Calculator Inputs
Example Data Table
| Current Balance | Current Rate | Current Term Left | New Rate | New Term | Closing Costs | Financed Costs | New Payment | Monthly Savings | Break Even |
|---|---|---|---|---|---|---|---|---|---|
| $250,000.00 | 7.25% | 25 years | 5.50% | 25 years | $4,500.00 | Yes | $1,562.85 | $244.16 | 18.4 months |
| $185,000.00 | 6.80% | 18 years | 5.40% | 15 years | $3,000.00 | No | About loan dependent | May vary | Depends on fees |
Formula Used
1) Monthly Mortgage Payment
Payment = L × r ÷ (1 − (1 + r)−n)
Where L is loan amount, r is monthly rate, and n is total monthly payments.
2) New Loan Amount
New loan = current balance + cash out + financed closing costs
3) Scheduled Monthly Savings
Scheduled savings = current payment − new scheduled payment
4) Break Even Time
Break even months = closing costs ÷ monthly payment savings
This shows how long it may take for payment savings to recover refinance costs.
5) Net Lifetime Savings
Net lifetime savings = current remaining cost − refinance total cost
The refinance total cost includes financed fees, interest, and any out-of-pocket closing costs.

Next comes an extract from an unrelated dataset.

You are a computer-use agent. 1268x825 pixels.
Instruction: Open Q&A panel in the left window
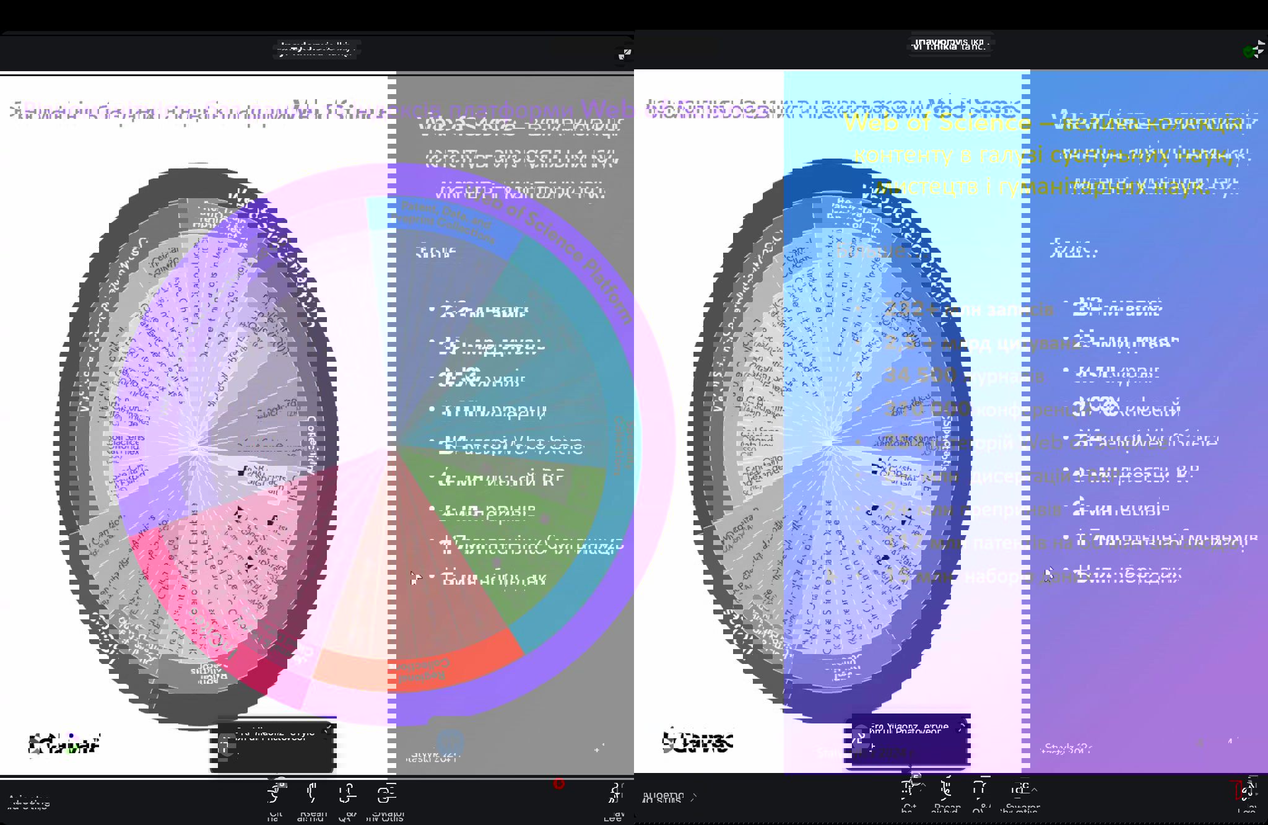[x=347, y=793]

How to Use This Calculator
- Enter your remaining balance, current rate, and remaining term.
- Enter the proposed refinance rate and the new loan term.
- Add closing costs and any optional cash out amount.
- Choose whether closing costs are rolled into the new loan.
- Add an optional extra monthly payment for faster payoff testing.
- Enter how many years you expect to keep the loan.
- Click Calculate Refinance to view results above the form.
- Review payment savings, break even timing, interest changes, and the chart.
- Use the CSV and PDF buttons to export the summary.
FAQs
1) What is a rate reduction refinance?
It replaces your current mortgage with a new loan at a lower interest rate. The goal is usually a lower payment, lower interest cost, or both.
2) Why can my payment drop but total cost still rise?
A longer new term can reduce monthly payment while increasing total interest paid over time. Fees and financed closing costs can also raise long-run cost.
3) What does break even mean here?
Break even estimates how many months of payment savings are needed to recover closing costs. A shorter break even period is usually more attractive.
4) Should I finance closing costs or pay them upfront?
Financing costs reduces cash needed at closing, but increases the new loan balance. Paying upfront lowers the new balance, though it requires more immediate cash.
5) How does extra monthly payment affect the results?
Extra payment can shorten payoff time and cut interest. It may also reduce or remove monthly cash flow savings because you are choosing to pay more each month.
6) Why does expected stay matter?
If you plan to move, sell, or refinance again before break even, the refinance may not recover its costs. Time horizon is a key decision factor.
7) Is cash out included in the comparison?
Yes. Cash out increases the new loan amount, so it affects payment and total cost. It also changes the comparison because you receive funds at closing.
8) Is the lowest rate always the best choice?
Not always. Fees, loan term, financed costs, and how long you will keep the loan can matter just as much as the rate itself.